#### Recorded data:
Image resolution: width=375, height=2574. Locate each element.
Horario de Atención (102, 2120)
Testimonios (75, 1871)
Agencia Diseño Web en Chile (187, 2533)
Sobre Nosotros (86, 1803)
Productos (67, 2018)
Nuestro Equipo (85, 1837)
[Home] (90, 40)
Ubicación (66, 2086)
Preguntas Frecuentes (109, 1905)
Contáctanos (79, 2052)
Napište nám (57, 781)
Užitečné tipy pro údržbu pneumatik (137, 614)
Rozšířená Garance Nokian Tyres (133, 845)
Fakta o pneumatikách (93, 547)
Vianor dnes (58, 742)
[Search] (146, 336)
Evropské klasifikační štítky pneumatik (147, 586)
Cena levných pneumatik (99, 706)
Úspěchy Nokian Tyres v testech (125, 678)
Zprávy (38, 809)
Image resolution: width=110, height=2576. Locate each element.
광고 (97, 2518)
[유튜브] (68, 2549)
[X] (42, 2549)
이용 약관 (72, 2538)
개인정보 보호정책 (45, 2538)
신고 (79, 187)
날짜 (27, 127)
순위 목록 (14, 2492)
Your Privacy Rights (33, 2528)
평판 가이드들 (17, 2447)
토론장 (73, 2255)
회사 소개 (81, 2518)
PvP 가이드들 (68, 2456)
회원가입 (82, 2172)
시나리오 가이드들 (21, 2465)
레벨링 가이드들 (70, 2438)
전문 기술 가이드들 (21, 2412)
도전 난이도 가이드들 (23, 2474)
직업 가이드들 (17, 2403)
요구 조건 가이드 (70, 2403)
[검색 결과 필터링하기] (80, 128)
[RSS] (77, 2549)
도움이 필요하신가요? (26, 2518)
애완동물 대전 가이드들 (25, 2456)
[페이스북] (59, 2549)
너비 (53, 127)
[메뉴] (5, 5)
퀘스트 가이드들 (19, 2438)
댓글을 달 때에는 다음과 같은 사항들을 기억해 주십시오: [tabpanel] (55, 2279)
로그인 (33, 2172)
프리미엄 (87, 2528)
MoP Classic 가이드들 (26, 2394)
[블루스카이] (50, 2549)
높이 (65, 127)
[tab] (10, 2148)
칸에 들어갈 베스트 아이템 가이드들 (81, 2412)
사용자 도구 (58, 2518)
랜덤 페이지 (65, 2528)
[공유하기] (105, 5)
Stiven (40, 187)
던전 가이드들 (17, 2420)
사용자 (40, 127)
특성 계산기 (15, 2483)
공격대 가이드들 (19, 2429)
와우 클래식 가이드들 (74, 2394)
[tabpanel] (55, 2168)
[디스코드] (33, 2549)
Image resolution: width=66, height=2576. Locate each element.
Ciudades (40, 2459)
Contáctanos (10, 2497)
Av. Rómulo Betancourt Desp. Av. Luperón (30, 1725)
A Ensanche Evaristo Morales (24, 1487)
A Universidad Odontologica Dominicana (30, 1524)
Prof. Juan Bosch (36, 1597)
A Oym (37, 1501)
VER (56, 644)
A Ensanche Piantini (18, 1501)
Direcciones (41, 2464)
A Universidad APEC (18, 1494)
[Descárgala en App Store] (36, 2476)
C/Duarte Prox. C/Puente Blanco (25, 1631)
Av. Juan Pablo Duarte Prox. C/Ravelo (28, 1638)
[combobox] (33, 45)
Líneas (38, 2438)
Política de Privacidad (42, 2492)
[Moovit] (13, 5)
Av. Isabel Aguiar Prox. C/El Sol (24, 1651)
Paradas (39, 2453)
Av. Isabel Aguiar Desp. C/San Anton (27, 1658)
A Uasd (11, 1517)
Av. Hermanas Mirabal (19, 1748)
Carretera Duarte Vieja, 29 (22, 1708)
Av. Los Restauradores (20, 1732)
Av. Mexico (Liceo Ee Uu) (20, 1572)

#### Work instruction:
All entries above should be duplicated exactly, none omitted.

#### Reply:
Image resolution: width=375, height=2574. Locate each element.
Horario de Atención (102, 2120)
Testimonios (75, 1871)
Agencia Diseño Web en Chile (187, 2533)
Sobre Nosotros (86, 1803)
Productos (67, 2018)
Nuestro Equipo (85, 1837)
[Home] (90, 40)
Ubicación (66, 2086)
Preguntas Frecuentes (109, 1905)
Contáctanos (79, 2052)
Napište nám (57, 781)
Užitečné tipy pro údržbu pneumatik (137, 614)
Rozšířená Garance Nokian Tyres (133, 845)
Fakta o pneumatikách (93, 547)
Vianor dnes (58, 742)
[Search] (146, 336)
Evropské klasifikační štítky pneumatik (147, 586)
Cena levných pneumatik (99, 706)
Úspěchy Nokian Tyres v testech (125, 678)
Zprávy (38, 809)
Image resolution: width=110, height=2576. Locate each element.
광고 (97, 2518)
[유튜브] (68, 2549)
[X] (42, 2549)
이용 약관 (72, 2538)
개인정보 보호정책 (45, 2538)
신고 (79, 187)
날짜 (27, 127)
순위 목록 (14, 2492)
Your Privacy Rights (33, 2528)
평판 가이드들 (17, 2447)
토론장 (73, 2255)
회사 소개 (81, 2518)
PvP 가이드들 (68, 2456)
회원가입 (82, 2172)
시나리오 가이드들 (21, 2465)
레벨링 가이드들 (70, 2438)
전문 기술 가이드들 (21, 2412)
도전 난이도 가이드들 (23, 2474)
직업 가이드들 (17, 2403)
요구 조건 가이드 (70, 2403)
[검색 결과 필터링하기] (80, 128)
[RSS] (77, 2549)
도움이 필요하신가요? (26, 2518)
애완동물 대전 가이드들 (25, 2456)
[페이스북] (59, 2549)
너비 (53, 127)
[메뉴] (5, 5)
퀘스트 가이드들 (19, 2438)
댓글을 달 때에는 다음과 같은 사항들을 기억해 주십시오: [tabpanel] (55, 2279)
로그인 (33, 2172)
프리미엄 (87, 2528)
MoP Classic 가이드들 (26, 2394)
[블루스카이] (50, 2549)
높이 (65, 127)
[tab] (10, 2148)
칸에 들어갈 베스트 아이템 가이드들 (81, 2412)
사용자 도구 (58, 2518)
랜덤 페이지 (65, 2528)
[공유하기] (105, 5)
Stiven (40, 187)
던전 가이드들 (17, 2420)
사용자 (40, 127)
특성 계산기 (15, 2483)
공격대 가이드들 (19, 2429)
와우 클래식 가이드들 (74, 2394)
[tabpanel] (55, 2168)
[디스코드] (33, 2549)
Image resolution: width=66, height=2576. Locate each element.
Ciudades (40, 2459)
Contáctanos (10, 2497)
Av. Rómulo Betancourt Desp. Av. Luperón (30, 1725)
A Ensanche Evaristo Morales (24, 1487)
A Universidad Odontologica Dominicana (30, 1524)
Prof. Juan Bosch (36, 1597)
A Oym (37, 1501)
VER (56, 644)
A Ensanche Piantini (18, 1501)
Direcciones (41, 2464)
A Universidad APEC (18, 1494)
[Descárgala en App Store] (36, 2476)
C/Duarte Prox. C/Puente Blanco (25, 1631)
Av. Juan Pablo Duarte Prox. C/Ravelo (28, 1638)
[combobox] (33, 45)
Líneas (38, 2438)
Política de Privacidad (42, 2492)
[Moovit] (13, 5)
Av. Isabel Aguiar Prox. C/El Sol (24, 1651)
Paradas (39, 2453)
Av. Isabel Aguiar Desp. C/San Anton (27, 1658)
A Uasd (11, 1517)
Av. Hermanas Mirabal (19, 1748)
Carretera Duarte Vieja, 29 (22, 1708)
Av. Los Restauradores (20, 1732)
Av. Mexico (Liceo Ee Uu) (20, 1572)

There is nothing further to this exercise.